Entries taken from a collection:
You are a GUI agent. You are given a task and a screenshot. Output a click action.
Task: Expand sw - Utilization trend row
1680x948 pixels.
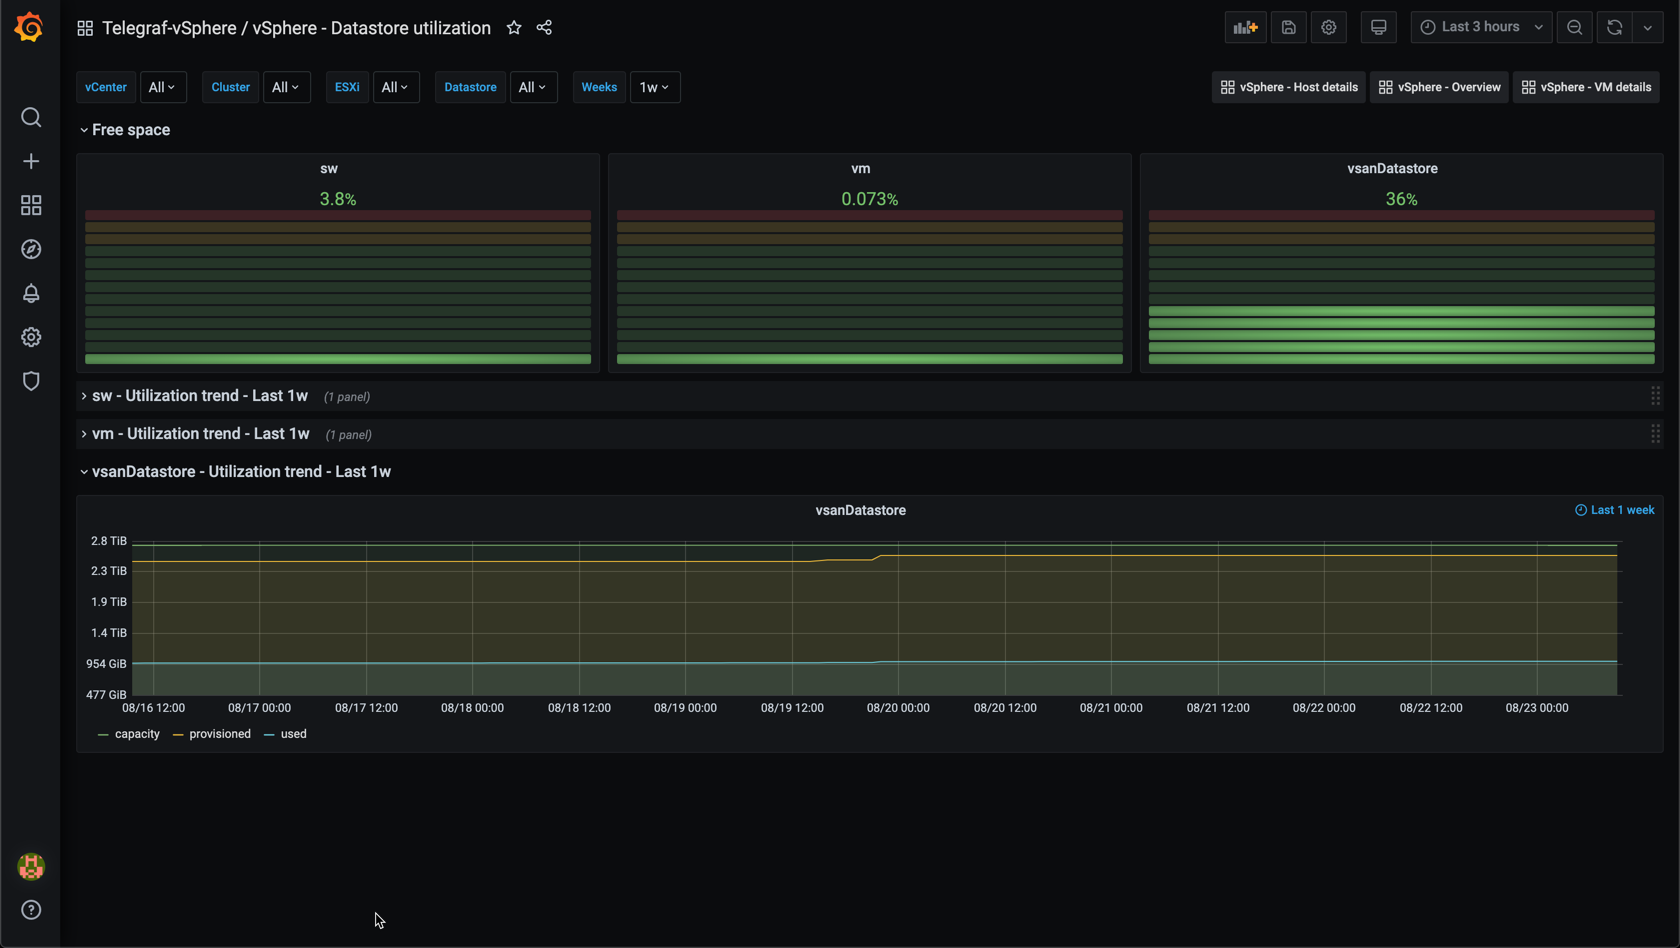(199, 396)
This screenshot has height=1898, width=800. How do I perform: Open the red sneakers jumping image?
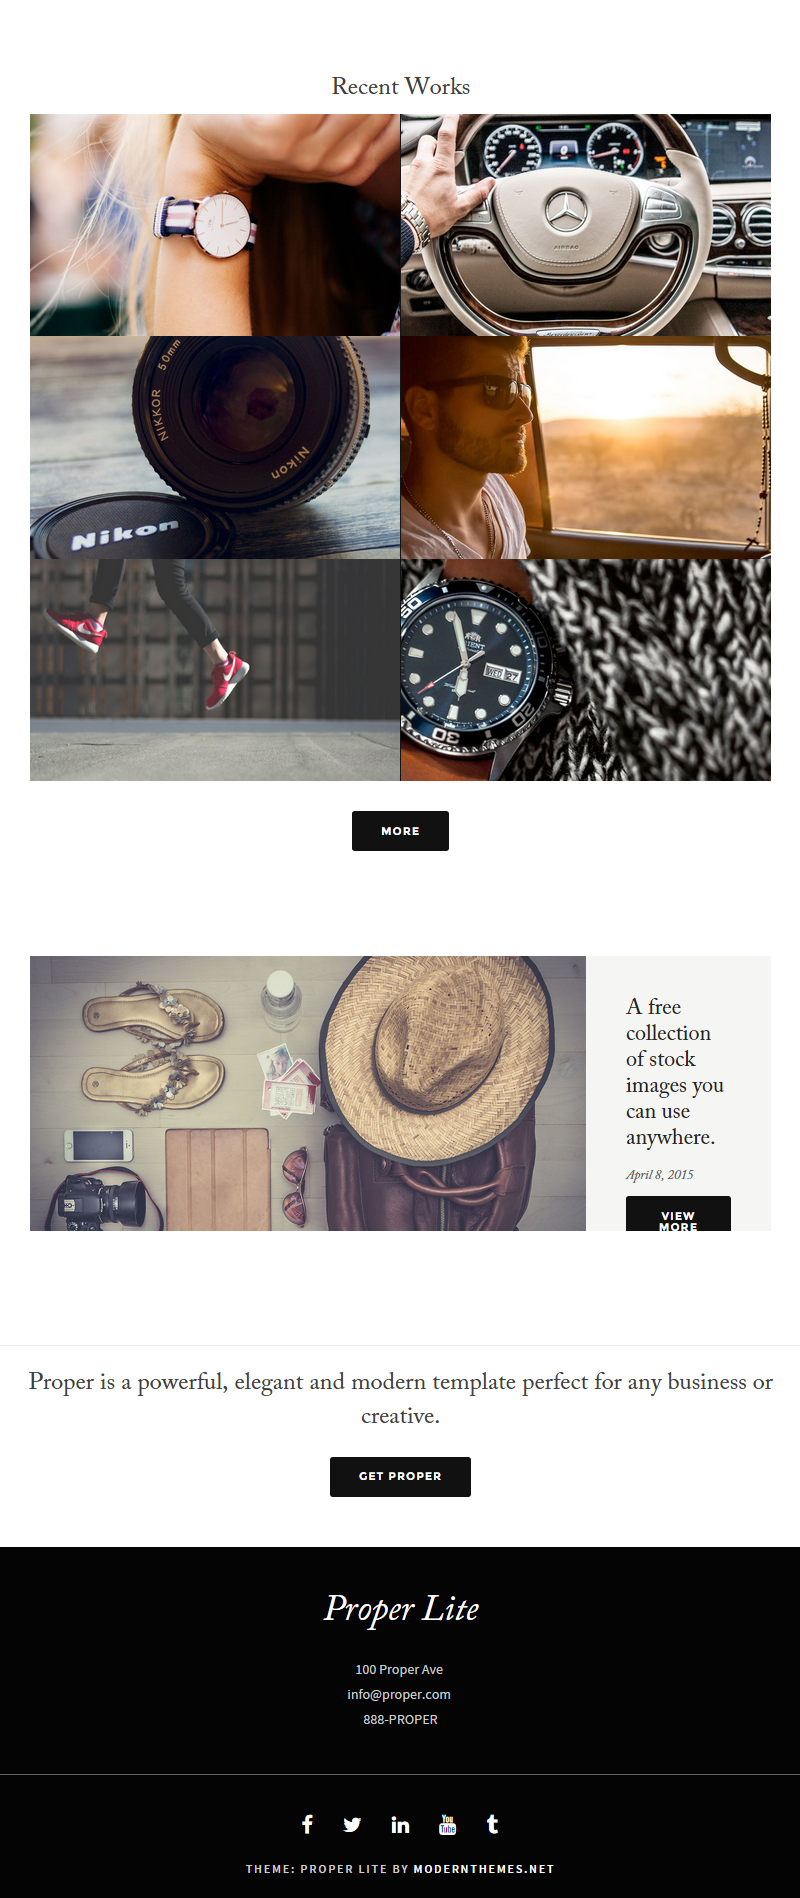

▸ **YOUR TASK**
The expected answer is every line above in which the word "screenshot" appears.

▸ **WRITTEN REPLY**
You are a GUI agent. You are given a task and a screenshot. Output a click action.
This screenshot has height=1898, width=800. How do I perform: Open the red sneakers jumping image?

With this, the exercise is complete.